In 1993, the Government introduced section 264 of the Criminal Code intended to penalize conduct commonly known as stalking which is now referred to as criminal harassment. The maximum punishment available for this offence is five years imprisonment. What may be even worse though is the stigma associated with this offence. People usually view stalkers as creepy, sick individuals (potentially even serial killers or rapists).
(a) repeatedly following from place to place the other person or anyone known to them;
(b) repeatedly communicating with, either directly or indirectly, the other person or anyone known to them;
(c) besetting or watching the dwelling-house, or place where the other person, or anyone known to them, resides, works, carries on business or happens to be; or
(d) engaging in threatening conduct directed at the other person or any member of their family.

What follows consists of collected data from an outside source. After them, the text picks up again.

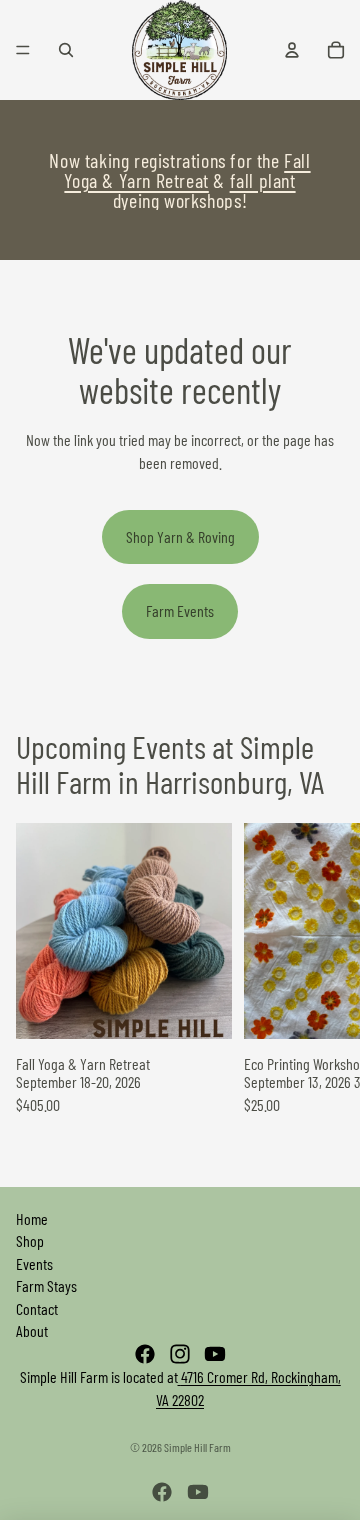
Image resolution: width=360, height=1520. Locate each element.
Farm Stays (46, 1285)
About (32, 1330)
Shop (30, 1240)
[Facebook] (145, 1354)
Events (34, 1263)
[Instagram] (180, 1354)
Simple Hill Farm (197, 1447)
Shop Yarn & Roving (180, 536)
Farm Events (180, 610)
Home (32, 1218)
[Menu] (23, 50)
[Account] (292, 50)
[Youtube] (215, 1354)
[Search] (66, 50)
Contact (37, 1308)
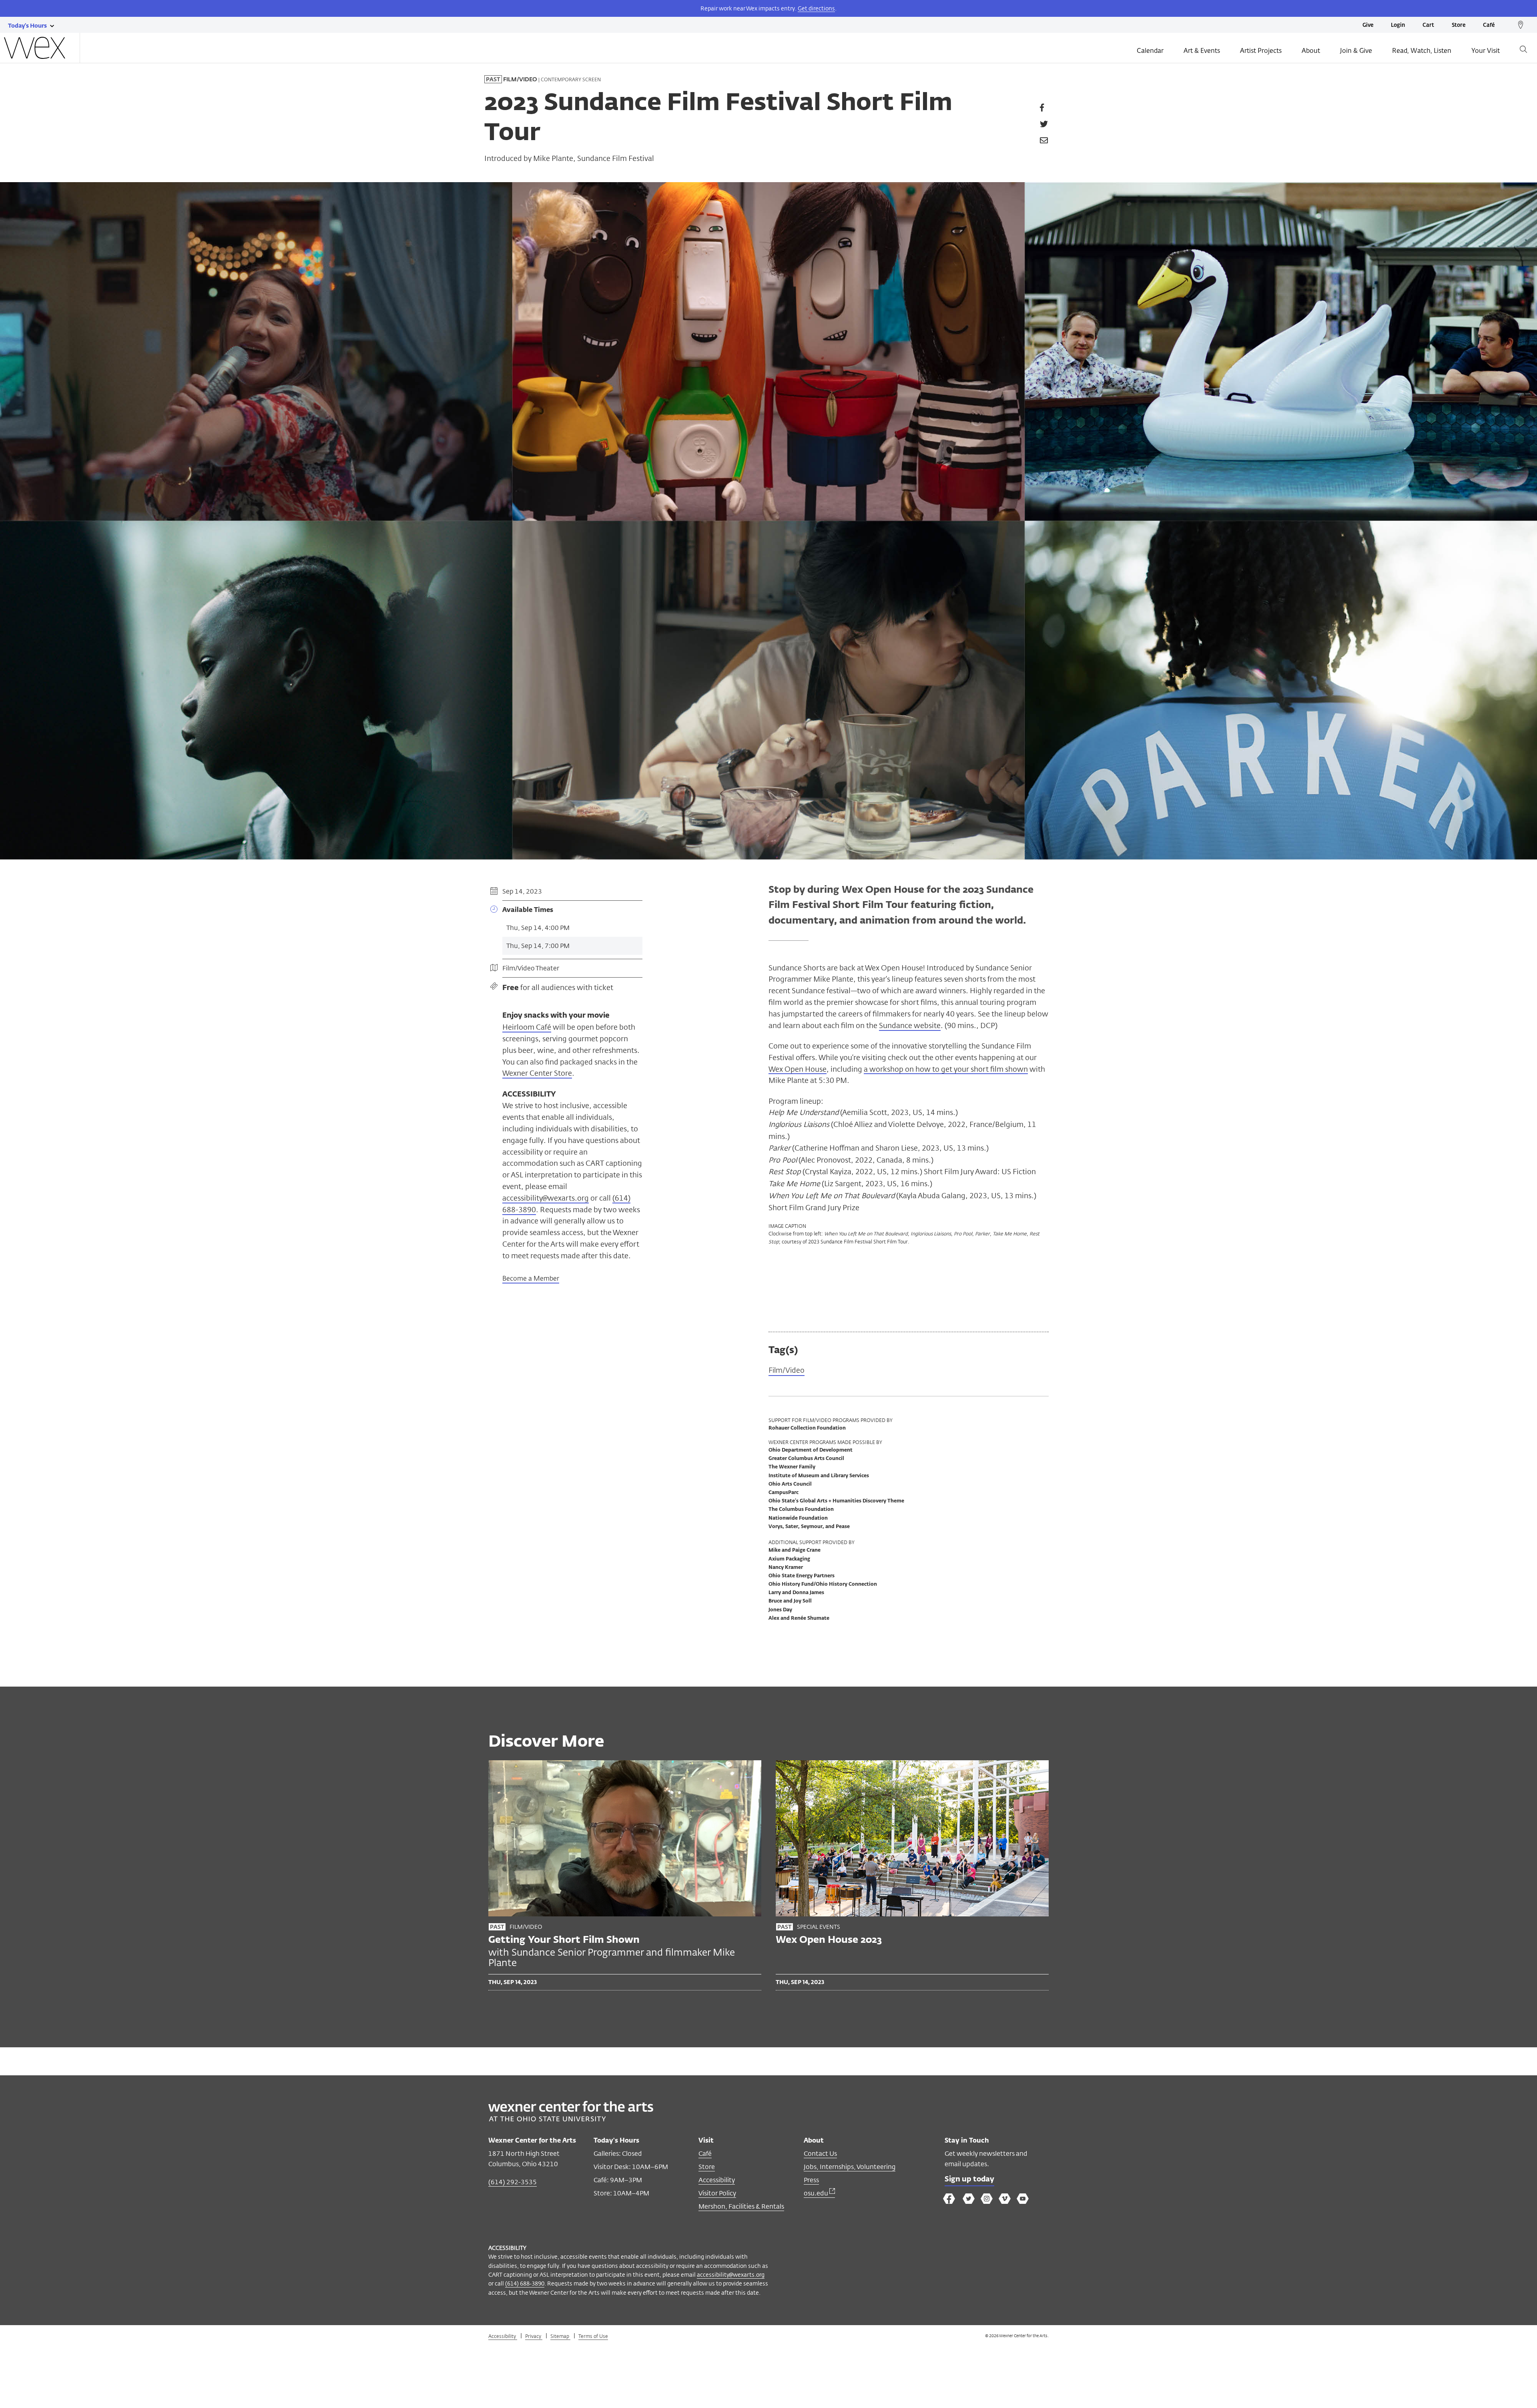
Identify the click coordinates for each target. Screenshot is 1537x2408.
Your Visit (1485, 50)
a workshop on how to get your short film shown (946, 1069)
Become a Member (530, 1278)
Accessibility (716, 2180)
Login (1398, 25)
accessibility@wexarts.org (545, 1198)
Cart (1428, 25)
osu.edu (816, 2193)
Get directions (816, 8)
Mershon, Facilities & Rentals (741, 2206)
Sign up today (969, 2179)
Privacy (533, 2336)
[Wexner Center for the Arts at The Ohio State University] (570, 2119)
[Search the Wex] (1523, 50)
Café (1489, 25)
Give (1367, 25)
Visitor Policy (717, 2193)
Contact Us (820, 2153)
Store (1458, 25)
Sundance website (910, 1025)
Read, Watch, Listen (1421, 50)
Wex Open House (797, 1069)
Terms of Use (593, 2336)
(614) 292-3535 (512, 2182)
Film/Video (786, 1370)
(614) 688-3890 (524, 2283)
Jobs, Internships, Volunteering (849, 2167)
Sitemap (560, 2336)
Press (811, 2180)
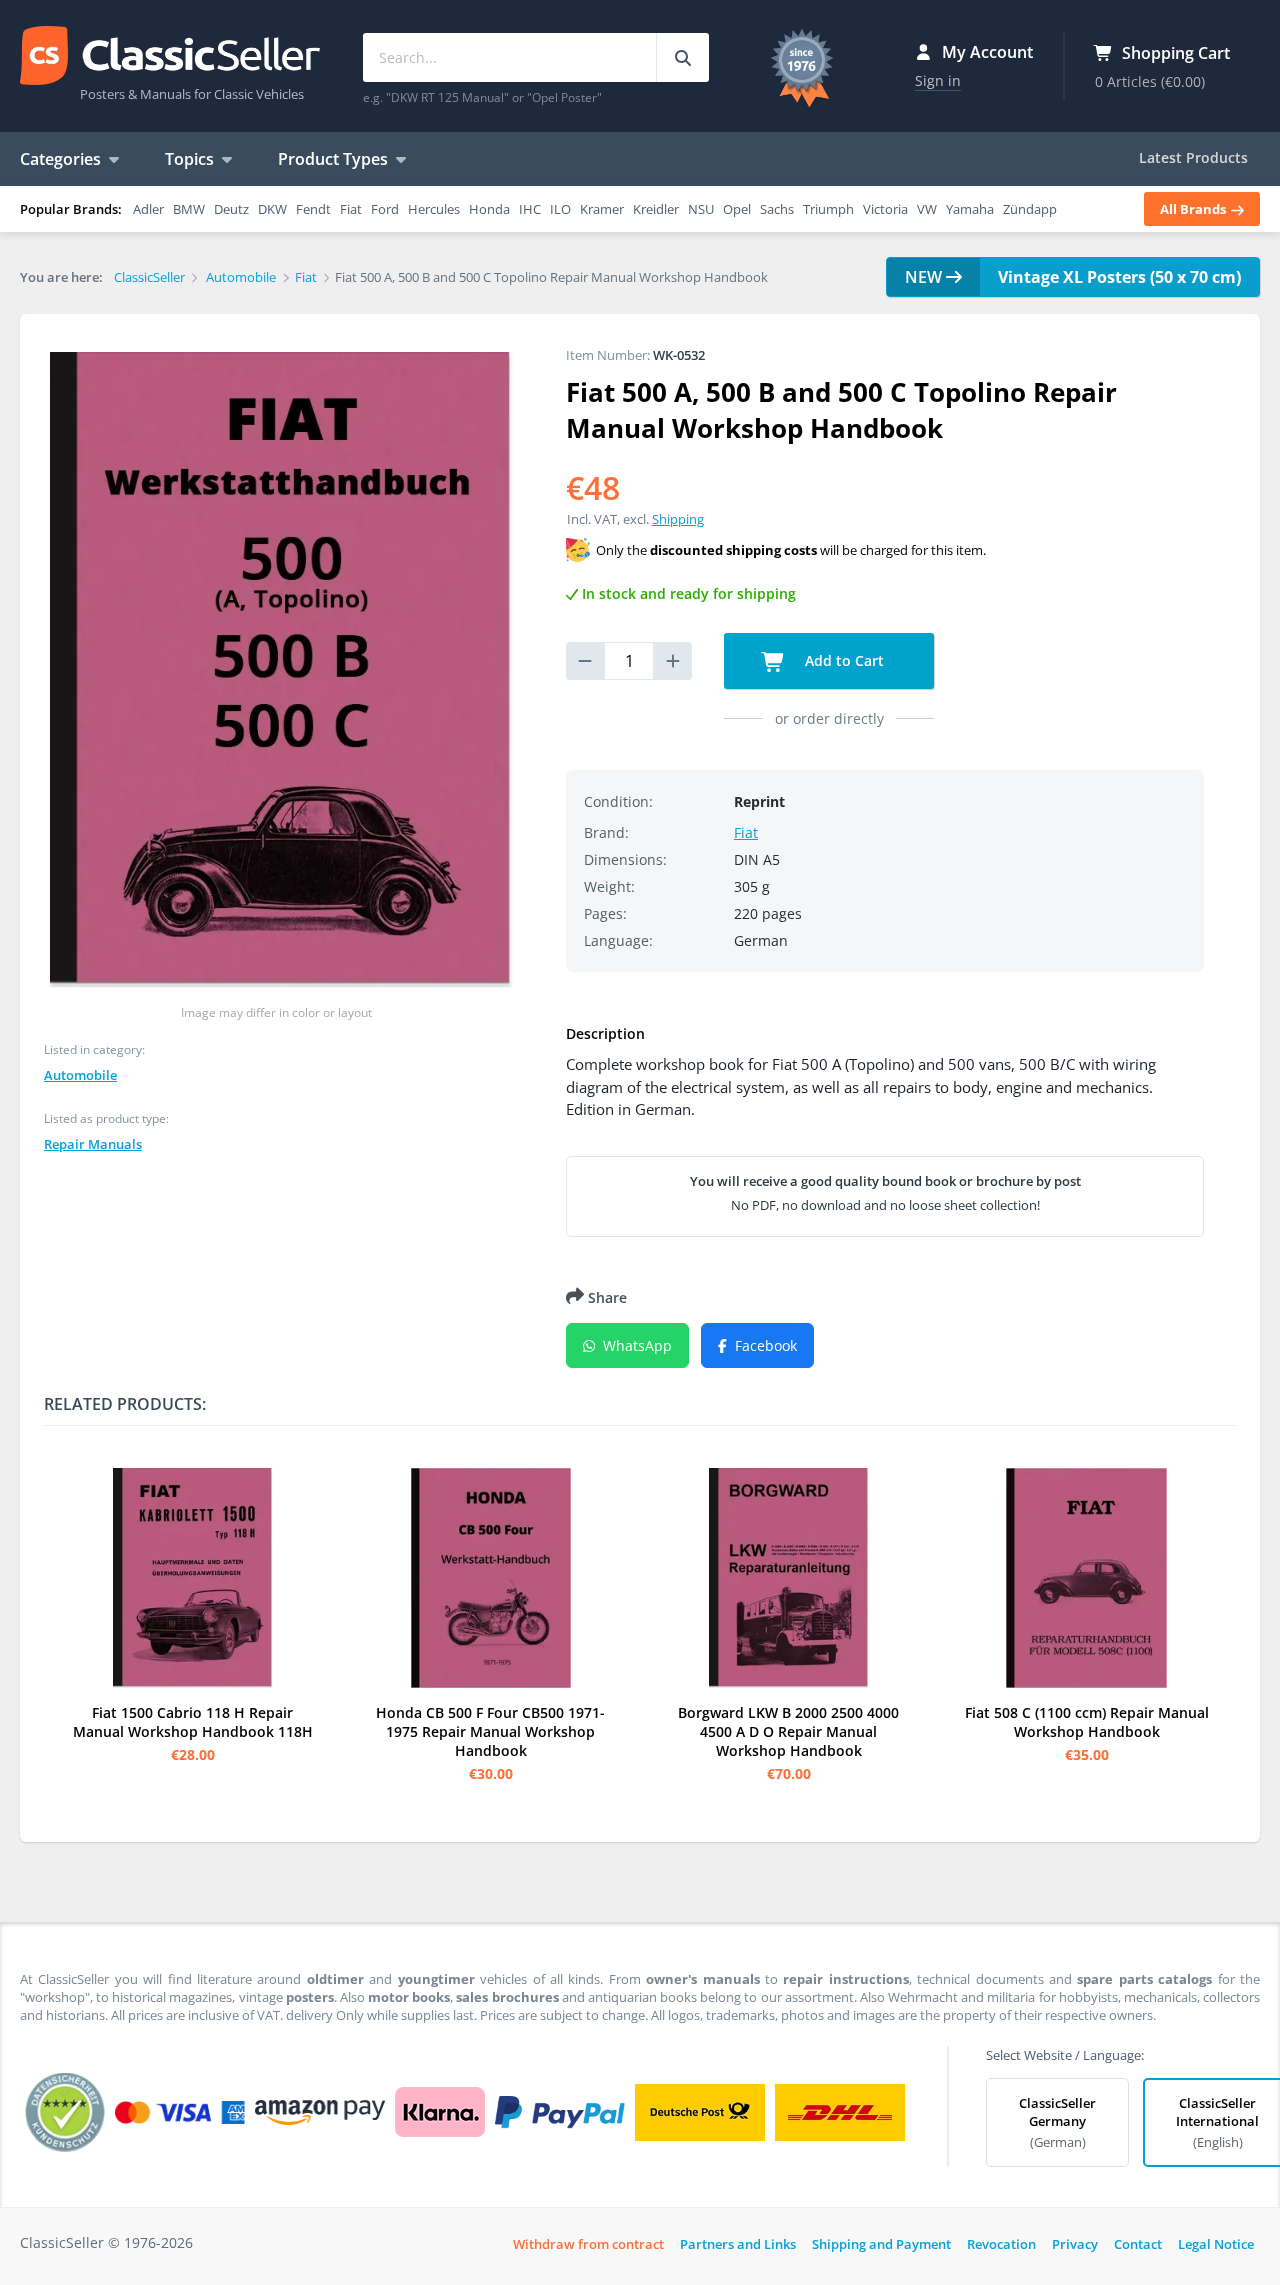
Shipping (678, 519)
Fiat (351, 209)
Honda (489, 209)
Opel (737, 209)
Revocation (1001, 2244)
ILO (560, 209)
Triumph (828, 209)
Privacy (1075, 2244)
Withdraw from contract (588, 2244)
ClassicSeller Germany (1057, 2122)
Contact (1138, 2244)
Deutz (231, 209)
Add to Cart (842, 660)
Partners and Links (738, 2244)
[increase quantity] (673, 661)
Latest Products (1193, 157)
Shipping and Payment (881, 2244)
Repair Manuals (93, 1144)
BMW (189, 209)
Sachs (777, 209)
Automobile (80, 1075)
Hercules (434, 209)
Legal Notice (1216, 2244)
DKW (272, 209)
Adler (148, 209)
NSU (701, 209)
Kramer (602, 209)
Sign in (938, 80)
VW (927, 209)
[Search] (682, 57)
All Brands (1194, 209)
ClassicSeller (170, 57)
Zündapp (1030, 209)
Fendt (313, 209)
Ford (385, 209)
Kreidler (656, 209)
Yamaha (970, 209)
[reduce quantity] (585, 661)
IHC (530, 209)
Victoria (885, 209)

It is important to note that the types of behaviour listed above would not constitute a crime if done with “lawful authority”. So if the police officer follows you from place to place because he investigates another crime does not mean that this officer is guilty of criminal harassment.
Another important aspect is that the types of conduct described above will not constitute criminal harassment unless engaged in by one person knowing that another person is harassed or recklessly as to whether the other person is harassed and also the conduct must cause that other person reasonably, in all the circumstances, to fear for their safety or the safety of anyone known to them. In other words, if you don’t know, or should know but don’t really care, that your repeated phone calls to your former girlfriend in hopes of getting back together are unwelcome and, in addition, reasonably cause her to fear for her safety, then you can be found guilty of criminal harassment.
Over the years, the Courts have interpreted the criminal harassment section to include the following seven defining factors for conviction:
(1) The accused must have engaged in one or more of the types of conduct set out in the section and, in so doing, the accused must have intended to harass the complainant, or was reckless as to whether the conduct did in fact harass the complainant, and the complainant, in all the circumstances, must have experienced “reasonable fear” as a result of the accused’s conduct;
(2) The Crown need not establish that the complainant was actually threatened or that any actual physical or mental injury was caused to the complainant as a result of the accused’s conduct;
(3) “Repeatedly” in reference to the prohibited conduct means “many times over”, specifically more than once or twice, and the circumstances of each case will determine whether an act has been “repeatedly” performed;
(4) “Safety” means more than just freedom from physical harm, it includes freedom from fear of mental, emotional or psychological trauma;
(5) “Harassment” means the conduct must be unwelcome to the complainant and includes an element of tormenting the complainant;
(6) The test for reasonableness of fear for safety on the part of the complainant is whether a reasonable person, in the particular circumstances of the complainant, would fear for his or her safety or the safety of anyone known to them;
(7) In considering whether the complainant’s fears are reasonably held, the court must take into consideration the complainant’s gender, and the history and circumstances surrounding the prior relationship between the parties.
Any competent lawyer defending criminal harassment charge must turn his or her efforts at creating reasonable doubt as to whether (a) the conduct described in the section took place; (b) the accused acted with lawful authority; (c) the accused intended to harass the complainant or was reckless as to whether the complainant was harassed; and/or (d) the complainant was in fear for her safety or that of anyone known to her, or, if she was, the said fear was reasonable.
In the era of electronic communications, it becomes more and more difficult to deny the existence of repeated contact since more and more people use emails and text messaging which create proof of such contact. On the other hand, the tone and content of the communications becomes also readily apparent and can often be used to discredit the claim of harassing nature of such communications.
Unfortunately, this charge is often used (or rather abused) by separated or former spouses, especially in custody and access battles. For example, the wife would first provoke the husband by denying him access to the parties’ child and later, after the husband contacts her time and again demanding visitation, turns to police “for help”.
Similarly, often times in civil disputes, the would be defendants resort to criminal harassment complaints to discourage the would be plaintiffs from trying to pursue their civil claims. For example, I owe you money, you call and write to me demanding payment, I go to police and tell them that I am scared and the rest is history.
That is why the context of the relationship between the parties prior to the charge is extremely important and it is just as important that your lawyer understands family and/or civil law principles and not just criminal law concepts when defending you against this charge.